Senioridade é a (dis)posição das pessoas com base em suas idades cronológicas, porém relativas, pois se manifesta continuamente em relação com alguém, sendo um princípio situacional, dinâmico e fluído que nos possibilita pensar e conceber papeis sociais que não são diferenciados por gênero. A pessoa mais velha independentemente do seu sexo anatômico assume a posição de poder em/com relação à pessoa mais nova, cuja posição variará em função da faixa etária com quem se relaciona, já que não somos de forma permanente pessoas mais novas, considerando o aspecto fluído e transitório das relações etárias.
Nitidamente, os órgãos sexuais das pessoas existem, mas não atuam no interior da sociedade Oyó-Iorubá como um instrumento de diferenciação, e sim de distinção anatômica. Tanto que Oy?wùmí vai criar os conceitos de anafêmea e anamacho para se referir à anatomia sexual do corpo, sem evocar oposições binárias. O fato de uma pessoa possuir pênis não a coloca automaticamente em lugares de regalias, status e posições de poder. Pênis e vaginas não definem privilégios hierárquicos e lugares de subordinação.
Um dos exemplos que nos permite tocar o que a autora enuncia são as categorias iorubás obìnrin e okùnrin, que ao serem consideradas respectivamente como “mulher” e “homem”, apresentam equívocos de tradução praticados pelas pessoas que pesquisam o pensamento iorubá desde a ótica do Ocidente. Entretanto, obìnrin e okùnrin, não são categorias que se opõem, e tampouco que se hierarquizam de modo fixo nas relações que estabelecem. Dessa forma, uma possível tradução para essas categorias poderia ser fêmea anatômica e macho anatômico, como modos de diferenciá-las fisiologicamente, sem, contudo, estabelecer em si mesmas classificações sociais primárias e secundárias.
Vale ressaltar que Oyewùmí, ao nos apresentar que as hierarquias de Oyó antes da colonização não eram baseadas em gênero, não está fiando um tecido iorubano idílico, mas destacando que os conflitos e as relações de poder entre as pessoas se (des)enrolavam e se (inter)ligavam sob outras cosmopercepções[2], e que apesar dos processos coloniais e da contínua colonialidade da vida, o lugar da senioridade existe e resiste.
De modo algum isso pode ser lido e compreendido como o fato de a autora estar jogando o bebê fora junto com a água do banho.

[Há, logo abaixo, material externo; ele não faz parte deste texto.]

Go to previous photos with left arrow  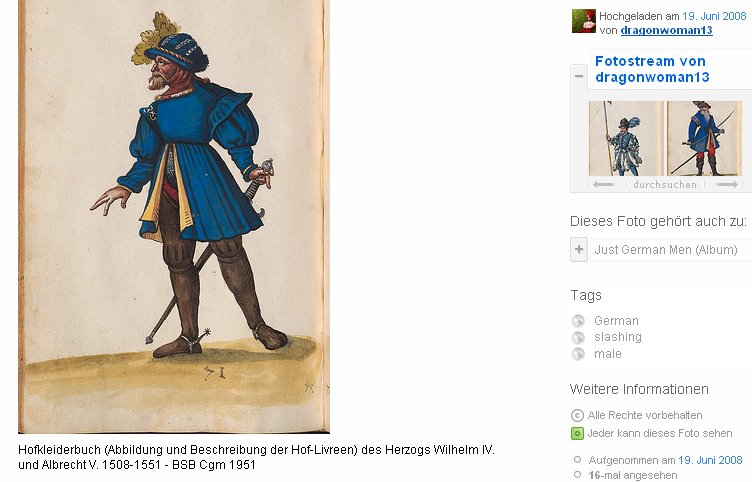[x=603, y=185]
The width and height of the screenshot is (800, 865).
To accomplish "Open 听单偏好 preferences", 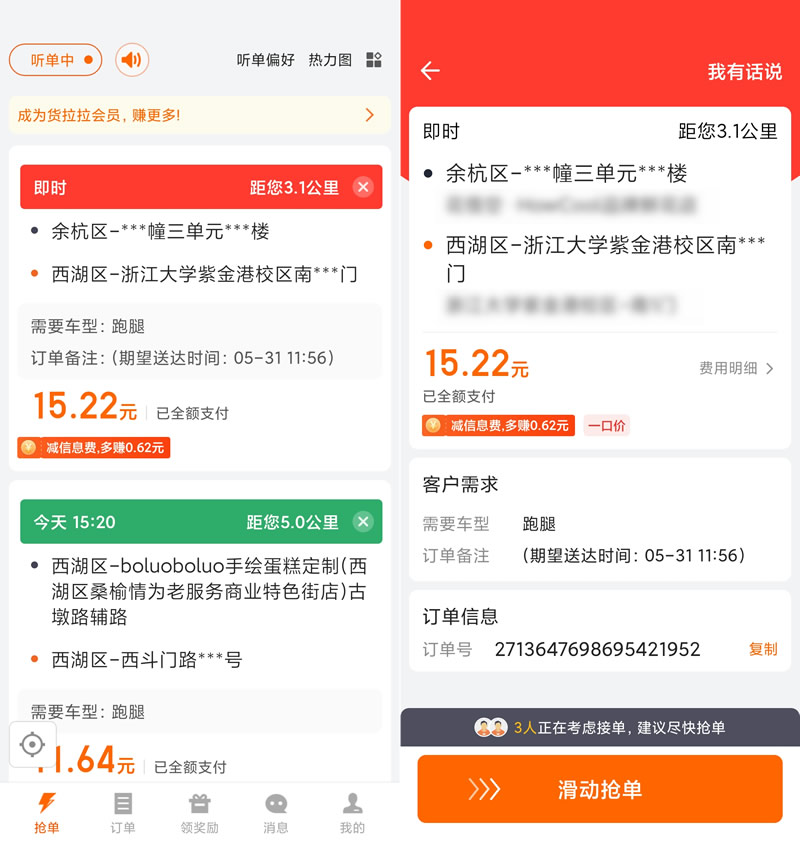I will click(x=265, y=60).
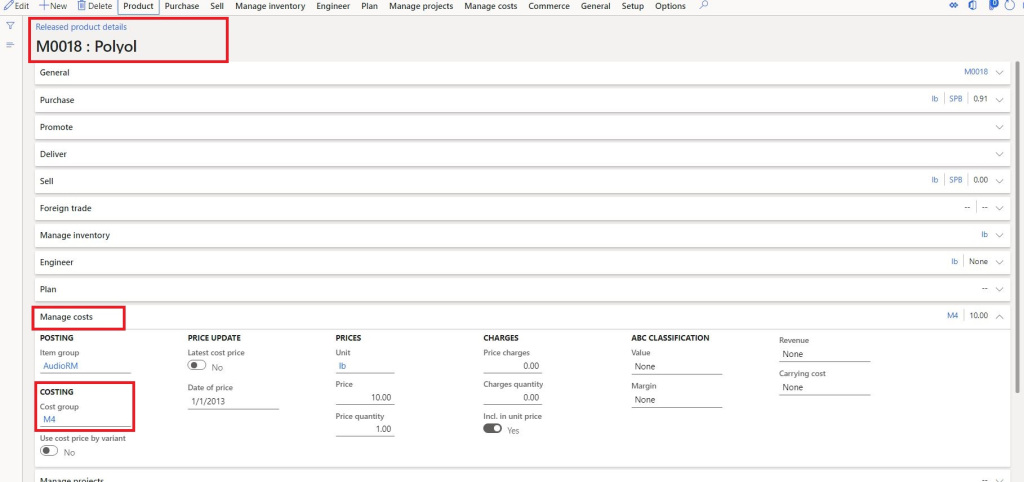
Task: Toggle Use cost price by variant
Action: [50, 451]
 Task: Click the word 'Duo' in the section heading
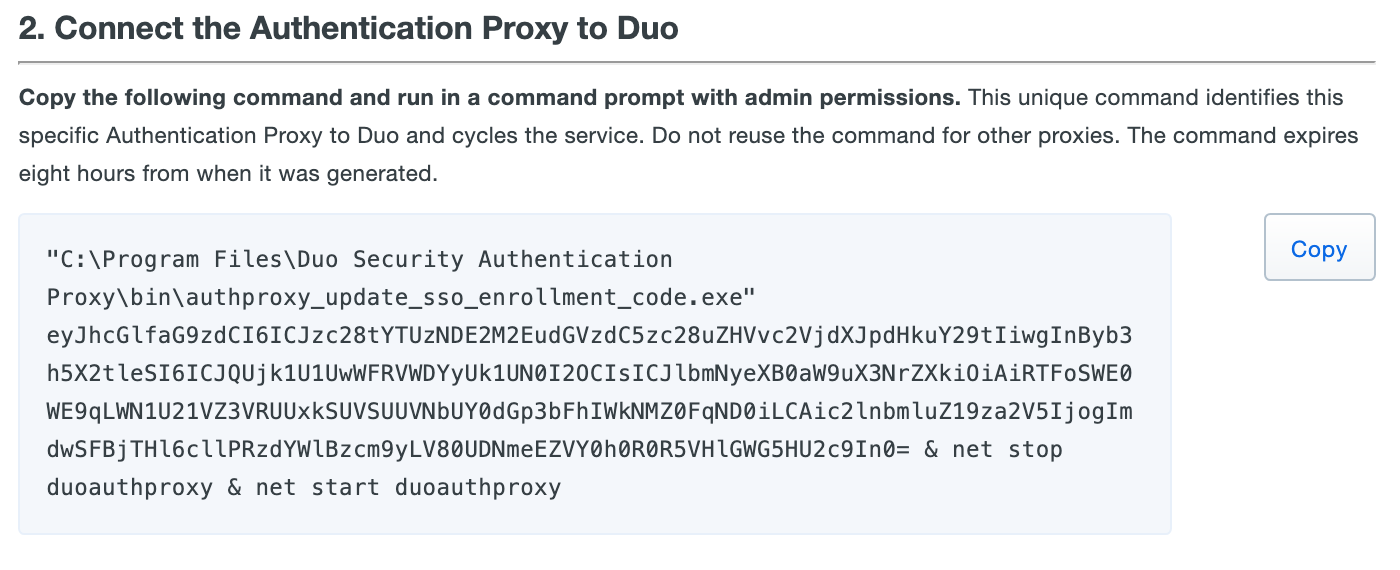coord(642,28)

Oyewùmí, não descarta o gênero como um conceito legítimo e importante para se refletir as relações patriarcais, mas nos chama a atenção que é uma categoria derivada do Ocidente, cujas noções de família, casamento, maternidade, linhagem e parentesco carregam o peso ocidentocêntrico[3], e devem ser constantemente analisados ou colocados em seus contextos ocidentais quando aplicados em sociedades africanas.
A colonização, ao inserir categorias de gênero e consequentemente ler e interpretar a Iorubalândia através das lentes ocidentais, colocou o corpo generificado como fundo comum para a (de)limitação de papeis sociais, posições e hierarquias, relegando às “mulheres”[4] africanas existências secundárias, que insinuam na própria carne uma base bio-lógica. Isto é, o determinismo biológico como um elemento essencial na constituição e permanência do segundo sexo.
A incorporação de formas generificadas de pensar e organizar a sociedade modificou profundamente todas as instituições iorubás e criou novas instituições, mais substancialmente o Estado, com todo seu aparato de poder, superioridade masculina e desigual distribuição de recursos. É com esta desigualdade perpetrada pelos processos modernos/coloniais e levada à cabo pela colonialidade que a autora nos conclama a se comprometer e lidar.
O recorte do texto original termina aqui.